What do you need to take into account when contemplating such a move? Here are some of the issues that you need to think about.
- Salary level. While moving horizontally on a salary scale may work, there could also be some traps. These traps may have more to do with what goes on in the mental pantry of selection panel members (ie what they are thinking and assuming about you). For example, if you’ve held a middle to senior management role you may think an Executive Level 2 role in the APS would be a suitable entry point. This may well be the case. You will however, possibly have to convince a panel of this, particularly if they are of a mind that one should ‘do time’ before being elevated to this level of seniority.
- Are you aware of the similarities and differences between the public and private sector? Being accountable for spending public money (ie taxes) on behalf of the Government is a different game to providing products and services in order to make a profit.
- Are your skills transferable to the public service? This is relatively easy to establish for professionals in areas like finance, accounting, IT, HR. For other areas, like policy or program delivery, there may be more of a stretch needed.
- Are you prepared for a different workplace? You may find that the number of layers, the time it takes to make a decision, and the need to check with those who have delegated authority, contribute to what can be a frustrating workplace compared with the private sector. Be prepared for questions about whether you will fit in and adjust.

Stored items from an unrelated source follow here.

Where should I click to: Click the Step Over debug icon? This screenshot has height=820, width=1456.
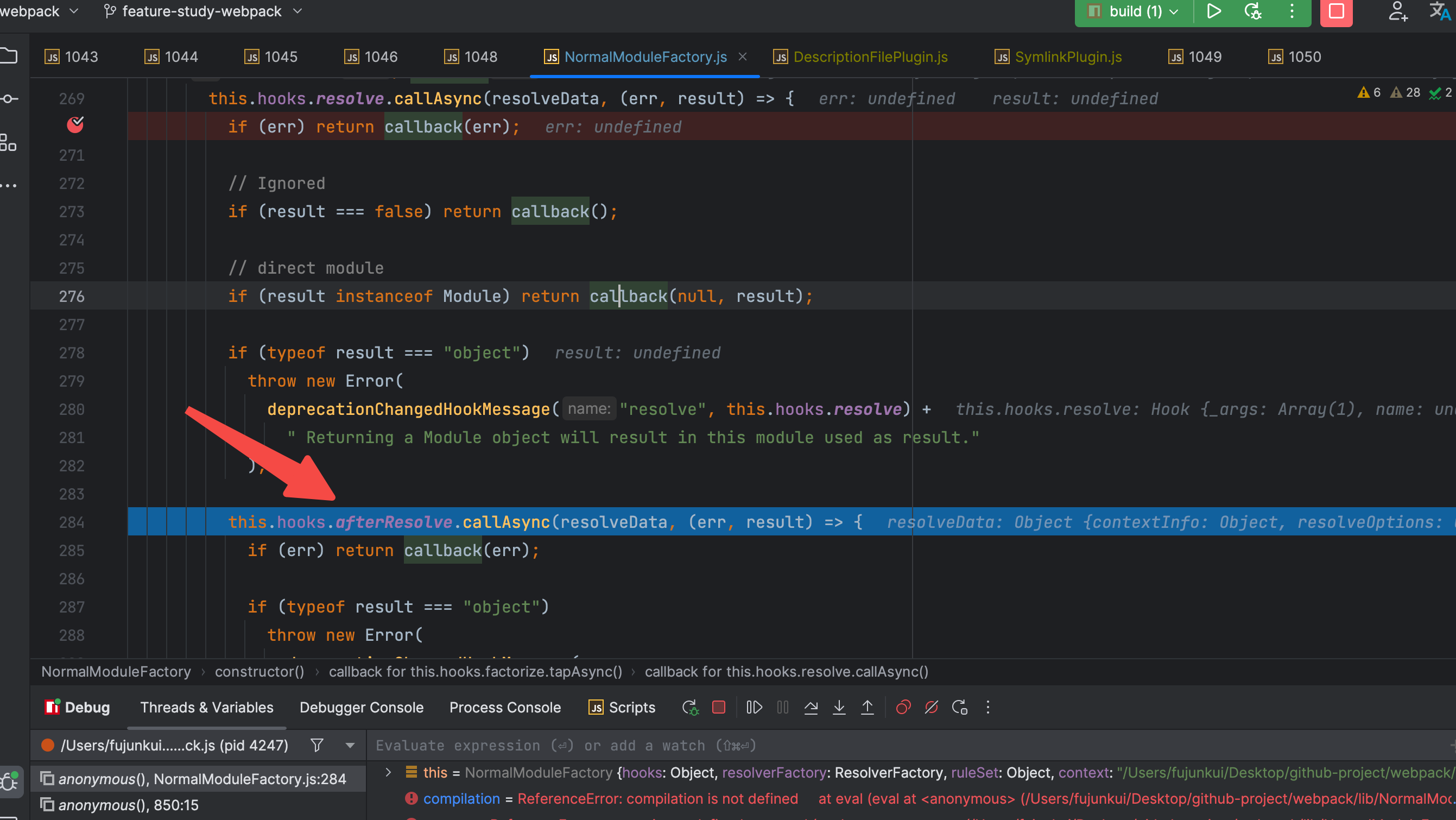pos(811,708)
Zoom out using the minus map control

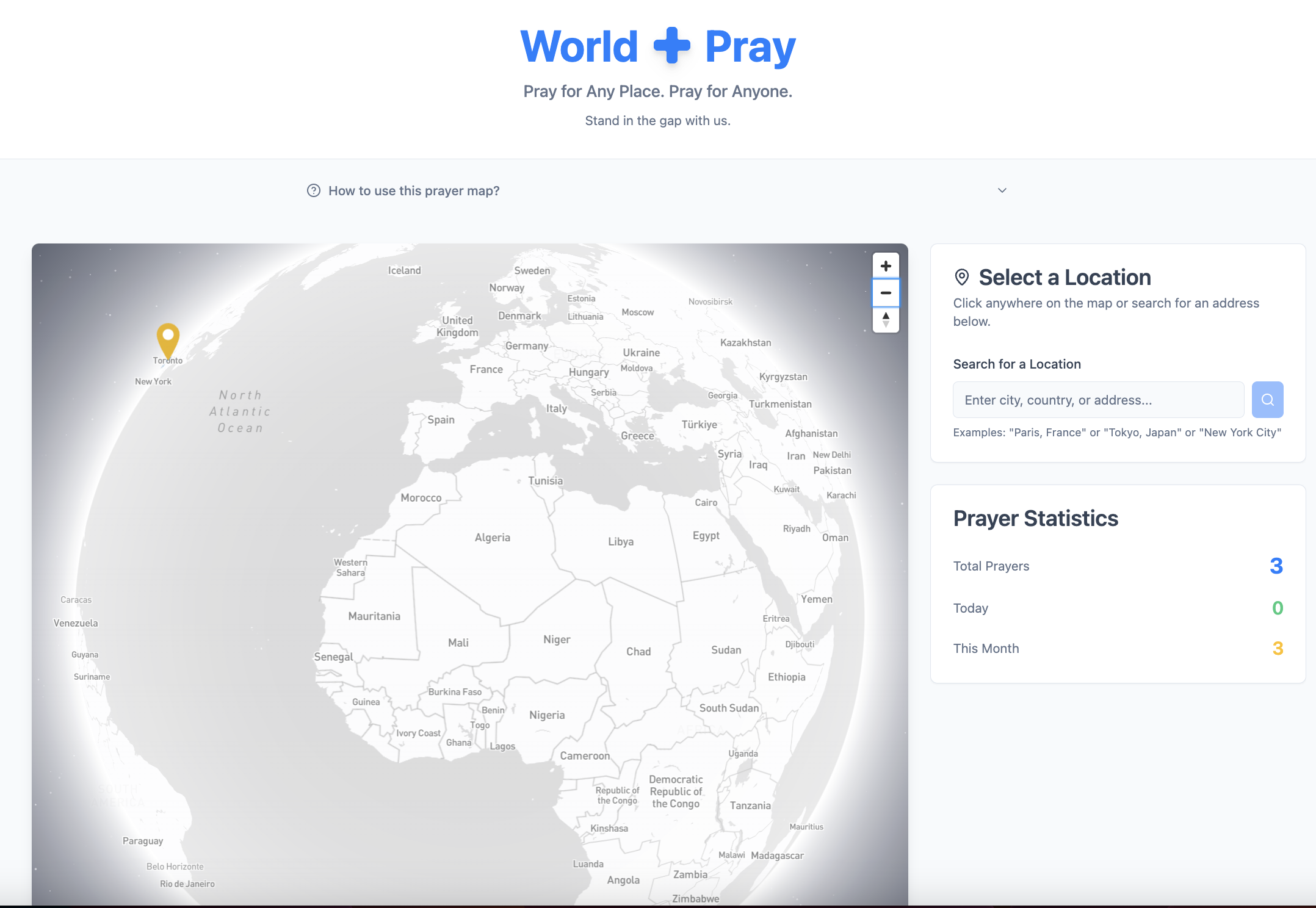pyautogui.click(x=886, y=293)
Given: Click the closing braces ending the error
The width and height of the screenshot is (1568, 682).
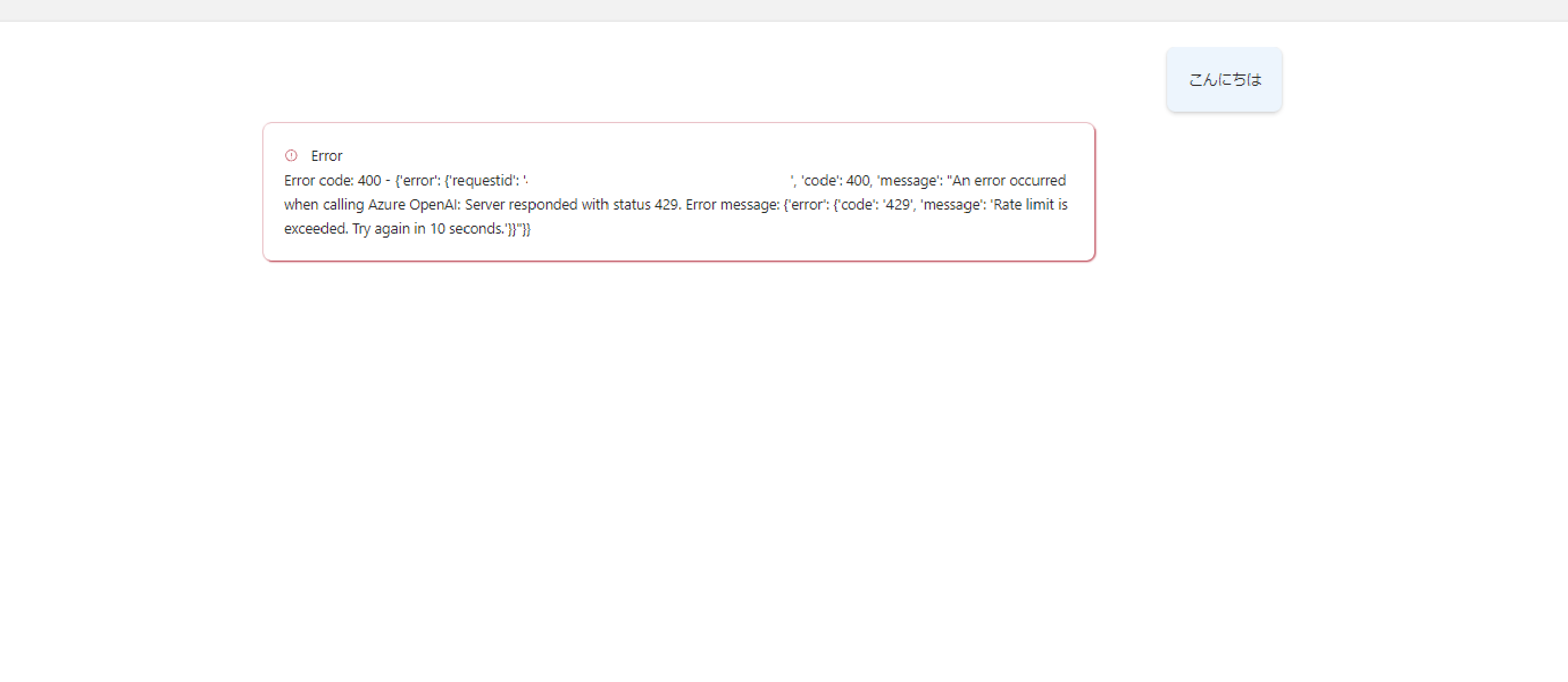Looking at the screenshot, I should pyautogui.click(x=519, y=228).
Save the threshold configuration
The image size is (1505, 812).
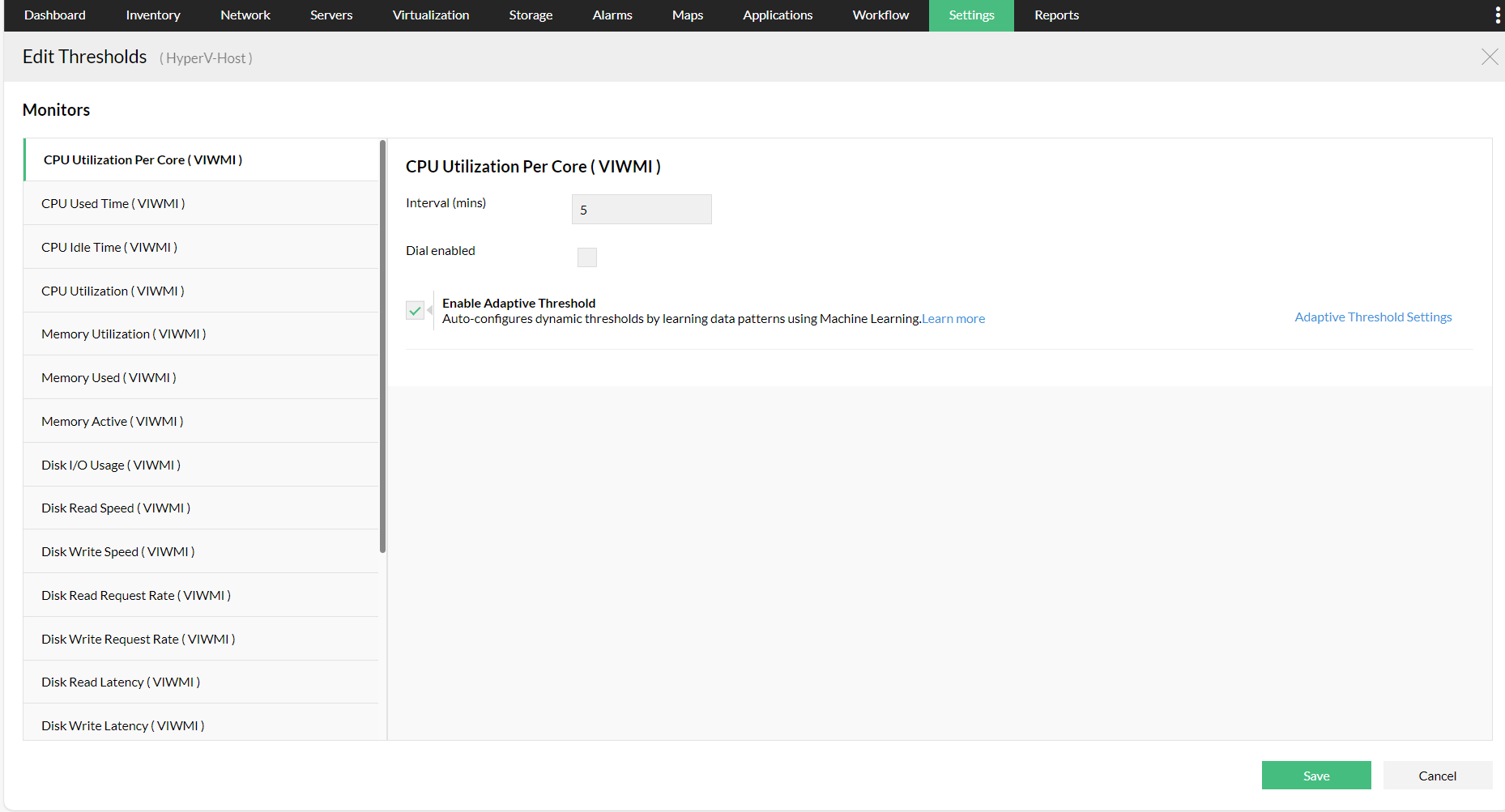(1315, 775)
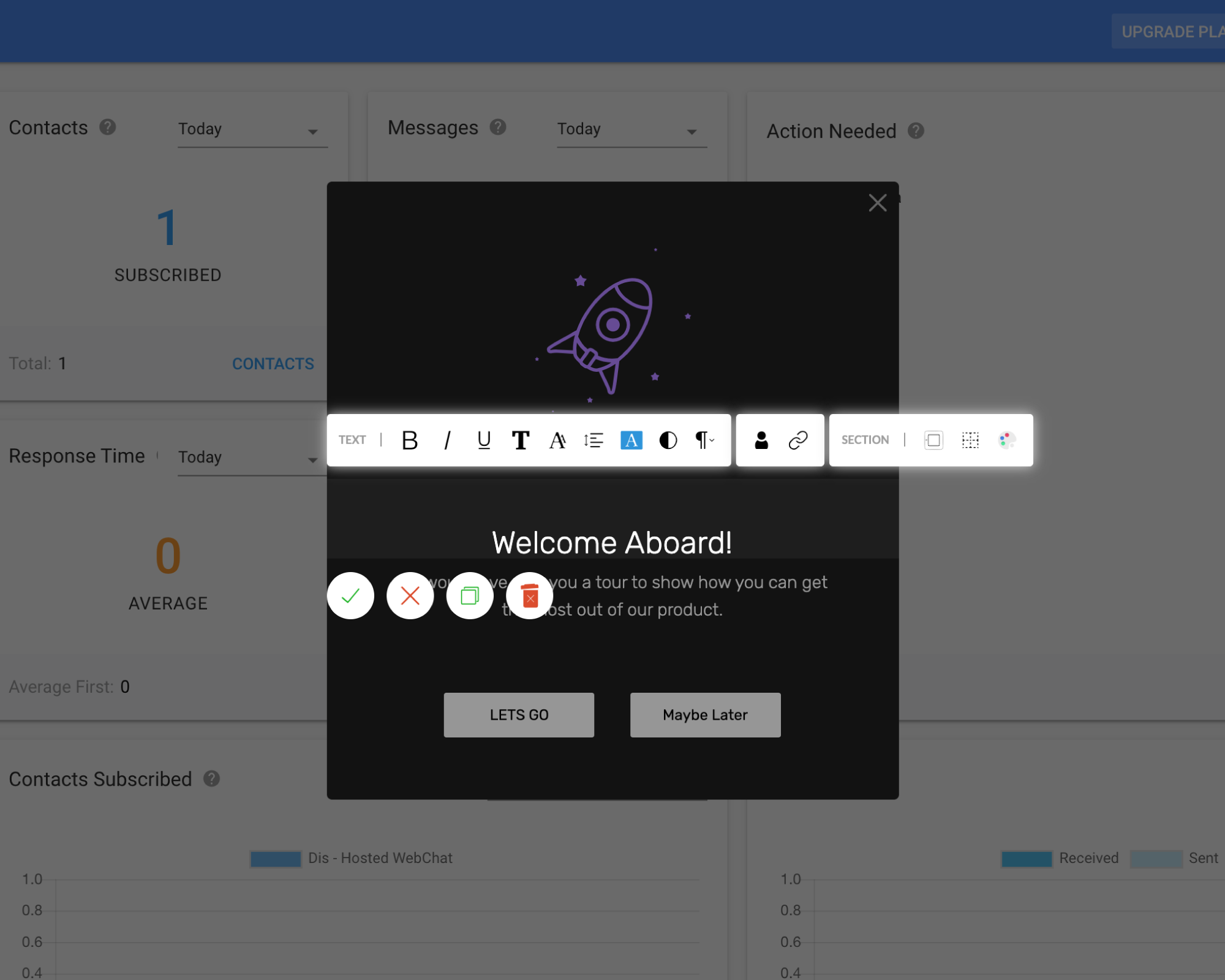Toggle the highlight contrast icon
1225x980 pixels.
(x=668, y=440)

- What assumptions are you making about the public service? Do you see it as a ‘bit of a bludge’, with cushy conditions, security and boring work? If so, you are working on out of date ideas. Many public servant work long hours, have too much to do, and regularly experience changes to priorities, work programs, managers. While there is routine work in the public service, this also exists in the private sector. There is a vast range of interesting and challenging work available.
So what can you do about these matters?
- Do your homework. Gain an understanding of how Government, Parliament and the public service works and how this differs from the private sector.
- Make a convincing case for why you should be considered for the level of job you are pitching for, based on the relevance and transferability of your skills and experience.
- Be mindful of what you think the public service is like. Confirm the accuracy of your thinking. Assess whether you will fit in.